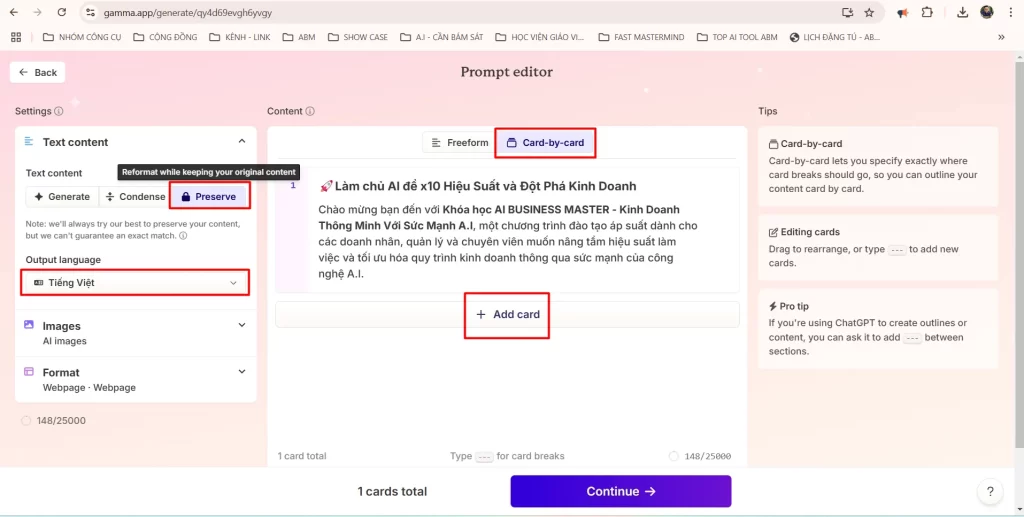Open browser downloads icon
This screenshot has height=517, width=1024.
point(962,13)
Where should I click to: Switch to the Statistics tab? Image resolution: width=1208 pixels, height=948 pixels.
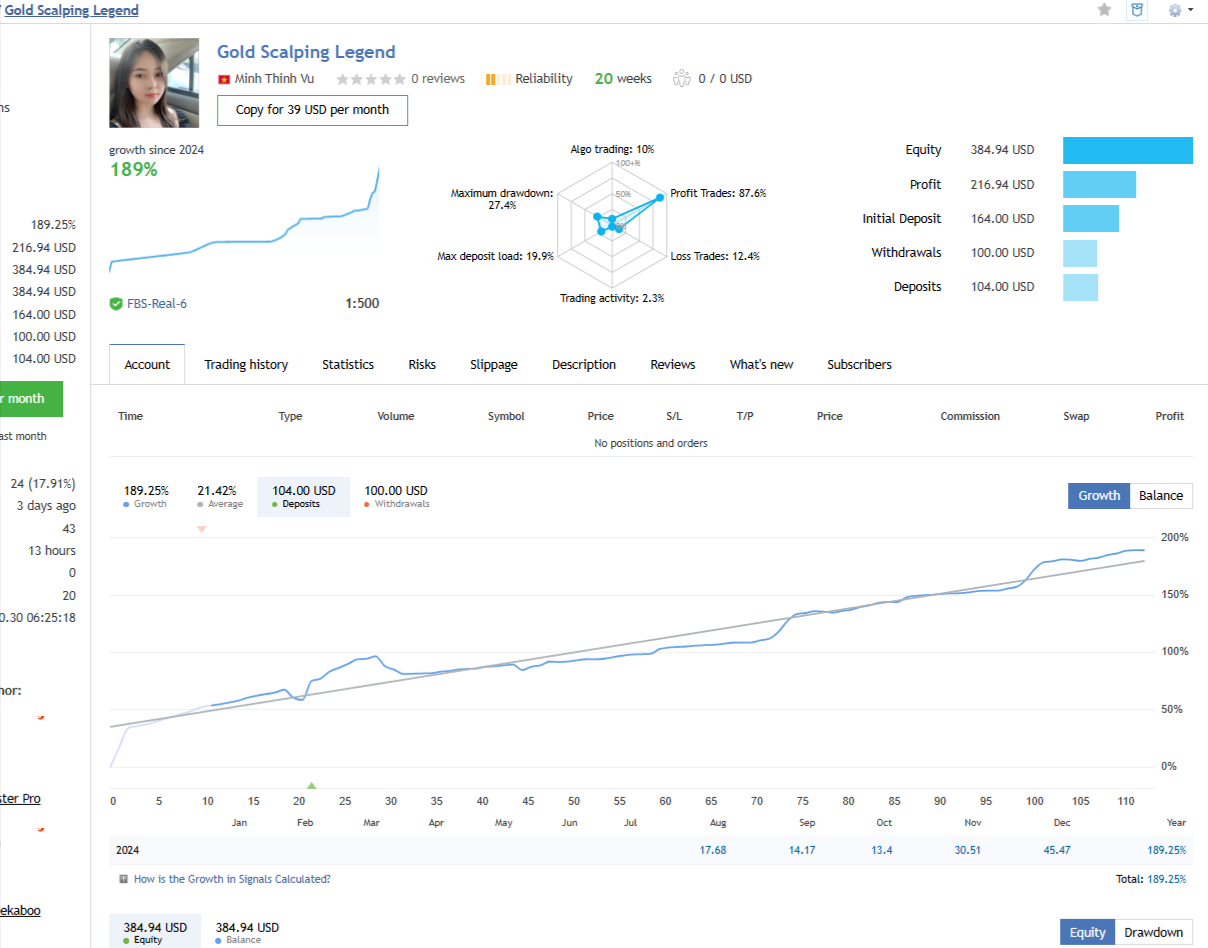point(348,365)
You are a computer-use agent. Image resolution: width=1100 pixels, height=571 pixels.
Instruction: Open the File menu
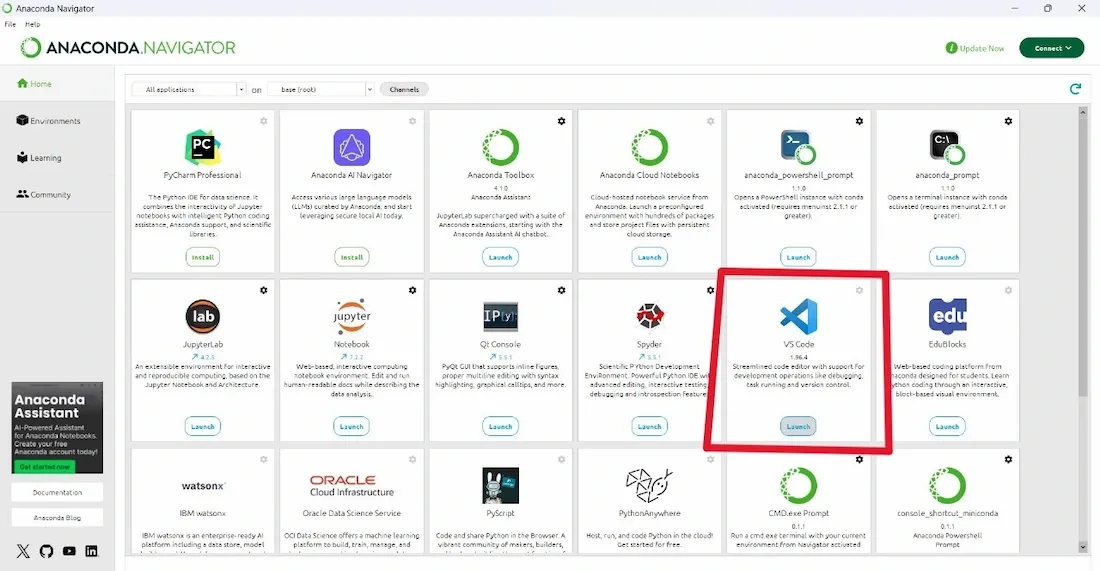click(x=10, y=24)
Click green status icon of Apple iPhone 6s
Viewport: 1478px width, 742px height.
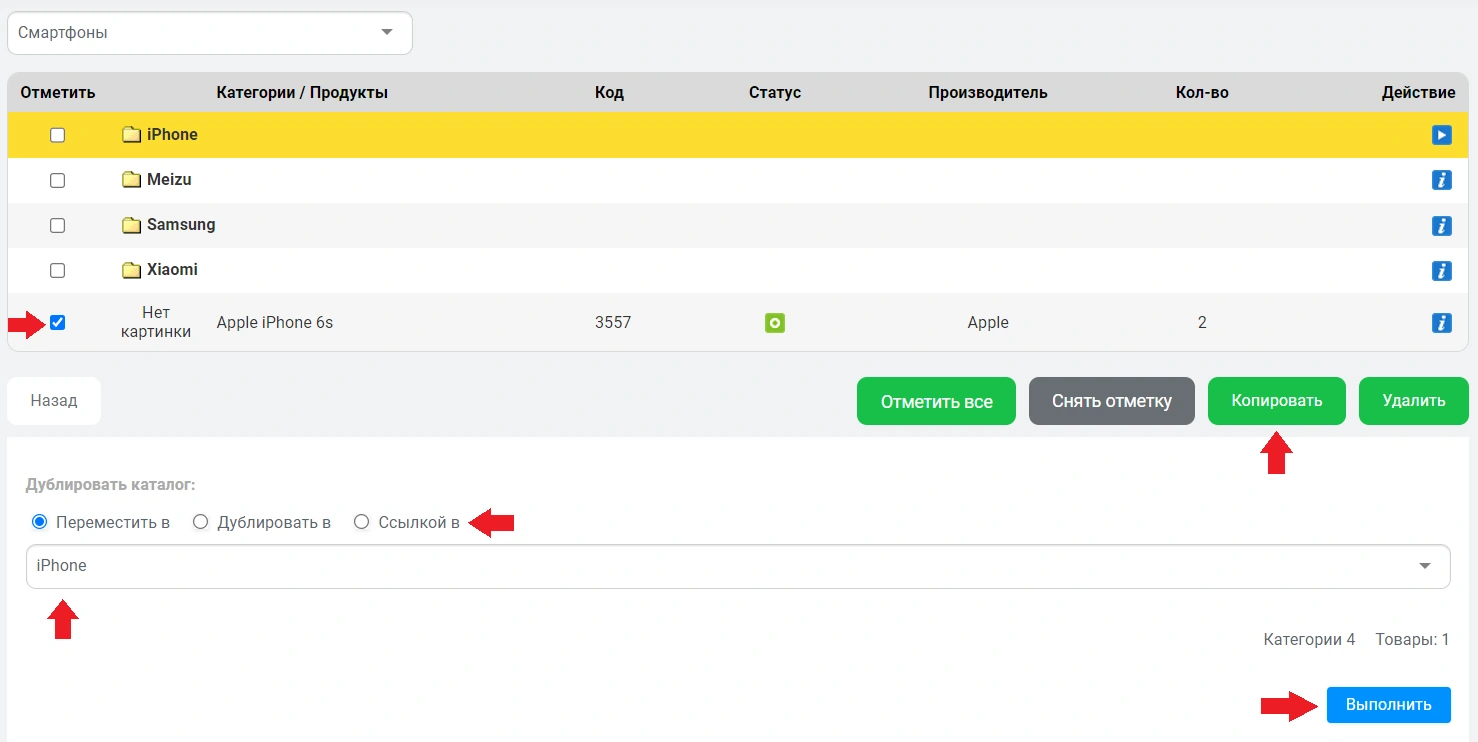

--- What the task requires ---
The copy runs from the line containing "Where should I" through the last line of the material, both ends included. Reproduce those lines exactly and drop the pictures.

--- Answer box ---
Where should I click to: Switch to the Statistics tab? Image resolution: width=1208 pixels, height=948 pixels.
point(348,365)
You are a computer-use agent. Image resolution: width=1100 pixels, height=571 pixels.
Instruction: Open the File menu
click(x=10, y=24)
Click green status icon of Apple iPhone 6s
Viewport: 1478px width, 742px height.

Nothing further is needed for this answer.